Digging through the diff doesn't indicate a change this would cause this behaviour. If you can continue to provide more info, that would be great. thanks

git diff 24.2.0 24.3.0
mensler commented 3 weeks ago

We have the same problem with 23.9.0 and the docker-compose setup, re-installed yesterday.

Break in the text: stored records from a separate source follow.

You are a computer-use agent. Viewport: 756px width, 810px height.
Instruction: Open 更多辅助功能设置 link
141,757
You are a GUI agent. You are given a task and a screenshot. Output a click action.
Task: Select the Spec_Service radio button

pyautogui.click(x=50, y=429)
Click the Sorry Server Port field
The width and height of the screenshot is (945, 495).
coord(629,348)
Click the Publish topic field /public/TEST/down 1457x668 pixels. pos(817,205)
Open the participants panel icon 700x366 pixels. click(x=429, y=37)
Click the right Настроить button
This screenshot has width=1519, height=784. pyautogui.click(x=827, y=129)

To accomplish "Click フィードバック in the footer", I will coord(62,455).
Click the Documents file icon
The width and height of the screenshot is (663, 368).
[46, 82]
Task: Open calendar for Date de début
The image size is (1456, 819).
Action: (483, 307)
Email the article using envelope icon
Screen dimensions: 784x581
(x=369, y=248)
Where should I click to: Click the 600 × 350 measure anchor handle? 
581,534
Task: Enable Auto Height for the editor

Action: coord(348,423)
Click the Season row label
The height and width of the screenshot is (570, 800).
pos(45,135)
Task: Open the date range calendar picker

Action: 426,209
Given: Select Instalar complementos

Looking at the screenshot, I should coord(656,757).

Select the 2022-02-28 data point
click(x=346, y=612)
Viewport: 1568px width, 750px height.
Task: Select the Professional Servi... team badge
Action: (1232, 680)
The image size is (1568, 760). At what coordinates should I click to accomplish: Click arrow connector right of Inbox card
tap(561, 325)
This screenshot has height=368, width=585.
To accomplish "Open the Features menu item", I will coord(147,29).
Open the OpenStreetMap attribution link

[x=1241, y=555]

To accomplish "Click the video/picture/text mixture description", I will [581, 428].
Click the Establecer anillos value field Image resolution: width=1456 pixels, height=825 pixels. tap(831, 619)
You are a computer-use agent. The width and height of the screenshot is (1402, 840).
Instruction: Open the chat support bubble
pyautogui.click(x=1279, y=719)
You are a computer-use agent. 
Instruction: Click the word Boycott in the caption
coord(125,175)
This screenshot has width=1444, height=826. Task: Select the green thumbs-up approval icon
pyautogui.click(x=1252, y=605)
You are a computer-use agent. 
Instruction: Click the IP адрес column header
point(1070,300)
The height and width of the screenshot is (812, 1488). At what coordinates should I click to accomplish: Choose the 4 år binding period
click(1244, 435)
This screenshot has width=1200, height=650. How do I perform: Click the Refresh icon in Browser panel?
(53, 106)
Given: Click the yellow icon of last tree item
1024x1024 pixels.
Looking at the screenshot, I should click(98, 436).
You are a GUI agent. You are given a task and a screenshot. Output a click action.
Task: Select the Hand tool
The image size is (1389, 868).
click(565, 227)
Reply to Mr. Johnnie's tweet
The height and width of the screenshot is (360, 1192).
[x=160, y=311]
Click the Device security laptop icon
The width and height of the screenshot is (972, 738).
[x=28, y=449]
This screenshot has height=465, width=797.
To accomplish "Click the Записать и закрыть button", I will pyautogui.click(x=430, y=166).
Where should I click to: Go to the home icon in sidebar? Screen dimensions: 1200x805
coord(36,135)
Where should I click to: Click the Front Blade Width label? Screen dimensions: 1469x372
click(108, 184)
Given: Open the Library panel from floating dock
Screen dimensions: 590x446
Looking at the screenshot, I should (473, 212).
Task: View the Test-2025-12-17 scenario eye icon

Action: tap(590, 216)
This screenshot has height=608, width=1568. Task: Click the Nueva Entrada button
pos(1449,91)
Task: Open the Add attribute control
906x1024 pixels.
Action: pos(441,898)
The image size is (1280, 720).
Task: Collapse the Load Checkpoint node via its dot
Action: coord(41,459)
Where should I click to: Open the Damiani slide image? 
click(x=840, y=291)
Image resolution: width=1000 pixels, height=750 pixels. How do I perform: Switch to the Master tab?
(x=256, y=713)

My guess is that is has to do with the base image, where OpenSSL got updated to 3.2.1 :thinking:

kurokobo commented 3 weeks ago

This difference?

$ docker run --rm -it quay.io/ansible/awx:24.2.0 dnf list installed openssl*
Installed Packages
openssl.x86_64                             1:3.0.7-27.el9                        @baseos
openssl-libs.x86_64                        1:3.0.7-27.el9                        @System

$ docker run --rm -it quay.io/ansible/awx:24.3.0 dnf list installed openssl*
Installed Packages
openssl.x86_64                             1:3.2.1-1.el9                        @baseos
openssl-libs.x86_64                        1:3.2.1-1.el9                        @System
fosterseth commented 3 weeks ago

quay.io/fosterseth/awx:openssl307

here is an image based on awx v24.3.0 but with a downgraded openssl

if someone wants to test that image out, that would be useful feedback

Nyralei commented 3 weeks ago

@fosterseth It works, but now I encounter error with migrations mentioned in issue https://github.com/ansible/awx/issues/15137

fosterseth commented 3 weeks ago

@Nyralei thanks for quickly testing that.

I updated that image to pull in Alan's commit, if you want to re-pull and deploy again

Nyralei commented 2 weeks ago

@fosterseth Updating to 24.3.1 fixed the issue

ilbarone87 commented 2 weeks ago

Solved for me too. Will close the issue.